Monday, 19 October 2009

Seeing London

One of my very favourite children's books is this out-of-print gem by an American called Dale Maxey. A voluminous Red Elephant with roller skates is a symbol for a London bus, and takes a pair of children on a thorough and in-depth tour of our capital city. There are too many pages to show you here. But the disarmingly naive maps (with my infant scribbles) and the whale in the Natural History Museum are typical. I remember vividly my first trip to the big city. Coming from Suffolk it was A Big Event, and although I was only 3 or 4, I still can picture the big Blue Whale. Of course it is still there...and I have seen it many times since... but I remember that first visit and throwing a coin on it's tail from the balcony.

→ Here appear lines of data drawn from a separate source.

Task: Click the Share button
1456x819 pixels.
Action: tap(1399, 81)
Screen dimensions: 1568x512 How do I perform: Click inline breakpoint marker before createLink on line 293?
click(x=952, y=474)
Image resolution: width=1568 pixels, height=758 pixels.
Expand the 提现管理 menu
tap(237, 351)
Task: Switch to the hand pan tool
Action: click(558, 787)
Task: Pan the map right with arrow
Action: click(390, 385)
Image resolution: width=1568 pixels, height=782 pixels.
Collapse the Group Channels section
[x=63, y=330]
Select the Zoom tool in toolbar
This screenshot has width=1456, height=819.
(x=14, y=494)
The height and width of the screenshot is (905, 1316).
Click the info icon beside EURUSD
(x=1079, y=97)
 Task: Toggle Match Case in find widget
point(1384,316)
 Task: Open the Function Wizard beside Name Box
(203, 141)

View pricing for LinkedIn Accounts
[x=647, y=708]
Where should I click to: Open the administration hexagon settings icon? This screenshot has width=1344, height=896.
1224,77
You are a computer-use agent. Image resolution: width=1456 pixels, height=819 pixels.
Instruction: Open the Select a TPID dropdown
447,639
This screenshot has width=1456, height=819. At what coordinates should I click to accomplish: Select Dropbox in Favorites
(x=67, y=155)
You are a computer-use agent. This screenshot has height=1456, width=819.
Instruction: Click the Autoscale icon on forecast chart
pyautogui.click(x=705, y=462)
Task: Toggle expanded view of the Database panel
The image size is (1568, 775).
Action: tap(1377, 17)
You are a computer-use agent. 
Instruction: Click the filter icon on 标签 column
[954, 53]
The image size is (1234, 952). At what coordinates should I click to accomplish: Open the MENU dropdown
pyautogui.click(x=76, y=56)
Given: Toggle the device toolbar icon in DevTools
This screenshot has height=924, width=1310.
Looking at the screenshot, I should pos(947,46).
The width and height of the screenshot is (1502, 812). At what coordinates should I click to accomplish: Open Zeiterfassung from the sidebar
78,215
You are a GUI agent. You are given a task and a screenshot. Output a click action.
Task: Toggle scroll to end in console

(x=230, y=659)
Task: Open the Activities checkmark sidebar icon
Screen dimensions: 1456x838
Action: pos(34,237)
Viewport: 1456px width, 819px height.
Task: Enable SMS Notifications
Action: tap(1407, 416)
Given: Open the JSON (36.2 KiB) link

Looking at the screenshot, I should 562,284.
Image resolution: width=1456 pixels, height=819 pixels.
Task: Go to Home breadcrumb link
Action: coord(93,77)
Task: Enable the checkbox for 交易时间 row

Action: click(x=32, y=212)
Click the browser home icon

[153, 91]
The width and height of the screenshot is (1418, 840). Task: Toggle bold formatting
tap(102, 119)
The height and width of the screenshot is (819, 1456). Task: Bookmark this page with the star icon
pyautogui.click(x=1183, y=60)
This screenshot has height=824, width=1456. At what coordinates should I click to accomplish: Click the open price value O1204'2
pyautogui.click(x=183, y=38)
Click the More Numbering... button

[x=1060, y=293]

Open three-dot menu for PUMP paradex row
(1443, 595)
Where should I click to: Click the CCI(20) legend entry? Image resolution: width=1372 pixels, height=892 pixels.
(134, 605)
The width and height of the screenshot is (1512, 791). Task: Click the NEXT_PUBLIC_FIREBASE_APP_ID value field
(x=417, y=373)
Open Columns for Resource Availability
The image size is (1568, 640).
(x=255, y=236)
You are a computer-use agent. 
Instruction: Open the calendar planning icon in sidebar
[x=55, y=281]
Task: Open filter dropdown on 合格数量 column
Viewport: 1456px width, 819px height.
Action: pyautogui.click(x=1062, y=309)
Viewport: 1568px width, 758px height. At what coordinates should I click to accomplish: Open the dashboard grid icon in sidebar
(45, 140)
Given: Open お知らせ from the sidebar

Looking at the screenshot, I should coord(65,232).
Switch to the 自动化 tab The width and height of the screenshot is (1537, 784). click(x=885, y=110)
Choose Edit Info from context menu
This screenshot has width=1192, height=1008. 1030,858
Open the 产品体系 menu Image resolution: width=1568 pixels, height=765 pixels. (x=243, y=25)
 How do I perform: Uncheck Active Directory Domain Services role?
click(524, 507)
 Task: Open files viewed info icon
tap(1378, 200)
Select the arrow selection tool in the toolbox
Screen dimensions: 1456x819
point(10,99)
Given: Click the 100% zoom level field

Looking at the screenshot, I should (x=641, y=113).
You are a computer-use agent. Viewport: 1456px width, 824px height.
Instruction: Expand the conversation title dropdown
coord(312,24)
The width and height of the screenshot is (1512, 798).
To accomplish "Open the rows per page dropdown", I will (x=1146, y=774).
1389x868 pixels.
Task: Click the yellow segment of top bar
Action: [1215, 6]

Then there's the museum of London with the Fire Of London panorama, also embedded in my memory and included in the book. As I grew older I would "collect" memories of my visits to the places in this book, which was an ideal souvenir of them, and educational too, with the ornate signs on Lombard Street revealed (are they still there?) and the whispering gallery of St Paul's remembered. It would be hard to reprint this book as I daresay it is hopelessly out of date (but no more so than the fashionably retro This Is London by Miroslav Sasek, recently republished). But I love it for the smoky 1960's Chim-Chim-Charoo atmosphere of a grey London, still with soot and rain and hidden secrets.


  1. Lovely looking book,James. The map is rather like the one in the Scotland Yard board game by Ravensburger and those very 60's style vans at the Planetarium are wonderful.

  2. Hey, these are great illustrations. I remember my first trip to London, on the coach when I was eight. It was almost Christmas and I was so overwhelmed by the lights in trees (which were not fir trees but regular deciduous ones) and the contrast of the huge beautiful buildings and the shabby streets, plus all the different cultures - awesome. It was magical and scary and huge!